Task directions: Reproduce the data lines exactly as they appear, everything from the line containing "How do I perform: Open the three-dots" down through the line containing "This screenshot has height=827, width=1125.", and print nothing else.

[Items from a data source]
•••
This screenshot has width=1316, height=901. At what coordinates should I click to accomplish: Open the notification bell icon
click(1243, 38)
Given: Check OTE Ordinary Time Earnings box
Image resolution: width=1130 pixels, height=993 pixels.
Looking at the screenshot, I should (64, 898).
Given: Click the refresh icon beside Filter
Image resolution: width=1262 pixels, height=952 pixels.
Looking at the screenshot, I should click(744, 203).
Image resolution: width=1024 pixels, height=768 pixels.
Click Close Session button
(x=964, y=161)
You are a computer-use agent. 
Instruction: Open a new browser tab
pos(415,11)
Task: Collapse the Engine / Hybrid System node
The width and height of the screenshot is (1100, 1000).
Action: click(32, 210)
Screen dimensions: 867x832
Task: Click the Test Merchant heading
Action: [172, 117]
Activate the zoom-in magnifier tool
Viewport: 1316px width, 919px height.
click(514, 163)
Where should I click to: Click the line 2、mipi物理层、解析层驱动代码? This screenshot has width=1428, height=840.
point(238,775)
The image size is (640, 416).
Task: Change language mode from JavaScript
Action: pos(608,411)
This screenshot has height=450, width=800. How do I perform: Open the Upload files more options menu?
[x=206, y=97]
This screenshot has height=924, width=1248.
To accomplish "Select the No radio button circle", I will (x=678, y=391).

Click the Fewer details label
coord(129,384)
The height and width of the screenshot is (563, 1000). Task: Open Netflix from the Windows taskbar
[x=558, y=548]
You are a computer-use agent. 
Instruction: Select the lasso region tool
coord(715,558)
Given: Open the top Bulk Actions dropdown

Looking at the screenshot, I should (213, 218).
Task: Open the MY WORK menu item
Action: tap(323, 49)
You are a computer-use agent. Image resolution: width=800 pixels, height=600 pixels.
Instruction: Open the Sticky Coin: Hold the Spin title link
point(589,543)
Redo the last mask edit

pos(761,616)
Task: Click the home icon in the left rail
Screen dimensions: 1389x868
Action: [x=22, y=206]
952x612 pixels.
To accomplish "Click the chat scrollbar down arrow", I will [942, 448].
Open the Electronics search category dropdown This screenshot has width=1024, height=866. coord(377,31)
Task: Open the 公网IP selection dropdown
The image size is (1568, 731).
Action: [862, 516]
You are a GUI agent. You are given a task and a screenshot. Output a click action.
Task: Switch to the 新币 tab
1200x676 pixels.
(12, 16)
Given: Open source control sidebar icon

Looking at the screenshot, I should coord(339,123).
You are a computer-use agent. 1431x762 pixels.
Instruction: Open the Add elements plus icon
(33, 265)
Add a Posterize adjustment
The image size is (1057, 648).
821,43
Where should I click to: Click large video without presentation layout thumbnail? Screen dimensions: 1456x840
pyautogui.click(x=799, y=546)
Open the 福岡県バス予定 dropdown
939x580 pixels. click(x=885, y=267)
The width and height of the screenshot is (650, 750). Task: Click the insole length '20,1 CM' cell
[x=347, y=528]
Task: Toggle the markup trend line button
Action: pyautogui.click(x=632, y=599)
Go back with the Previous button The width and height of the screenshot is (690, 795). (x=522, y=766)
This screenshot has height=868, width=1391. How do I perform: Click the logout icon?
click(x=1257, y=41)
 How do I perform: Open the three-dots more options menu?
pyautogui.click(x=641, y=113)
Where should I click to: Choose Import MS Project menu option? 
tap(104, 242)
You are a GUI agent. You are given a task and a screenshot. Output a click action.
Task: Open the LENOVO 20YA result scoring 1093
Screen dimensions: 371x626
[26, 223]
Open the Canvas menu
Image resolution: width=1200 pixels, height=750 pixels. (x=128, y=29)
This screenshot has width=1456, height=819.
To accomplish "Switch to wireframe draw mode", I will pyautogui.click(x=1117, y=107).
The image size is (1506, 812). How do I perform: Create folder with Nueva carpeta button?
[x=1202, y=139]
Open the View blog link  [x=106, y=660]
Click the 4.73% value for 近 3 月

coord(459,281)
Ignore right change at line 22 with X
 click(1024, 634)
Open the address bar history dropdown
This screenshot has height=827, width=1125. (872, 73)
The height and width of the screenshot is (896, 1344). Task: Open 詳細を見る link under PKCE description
•••
Reply:
 How do I perform: Open the three-dots more options menu?
pyautogui.click(x=641, y=113)
Where should I click to: Choose Import MS Project menu option? 
tap(104, 242)
You are a GUI agent. You are given a task and a screenshot. Output a click action.
Task: Open the LENOVO 20YA result scoring 1093
Screen dimensions: 371x626
[26, 223]
Open the Canvas menu
Image resolution: width=1200 pixels, height=750 pixels. (x=128, y=29)
This screenshot has width=1456, height=819.
To accomplish "Switch to wireframe draw mode", I will pyautogui.click(x=1117, y=107).
The image size is (1506, 812). How do I perform: Create folder with Nueva carpeta button?
[x=1202, y=139]
Open the View blog link  [x=106, y=660]
Click the 4.73% value for 近 3 月

coord(459,281)
Ignore right change at line 22 with X
 click(1024, 634)
Open the address bar history dropdown
This screenshot has height=827, width=1125. (872, 73)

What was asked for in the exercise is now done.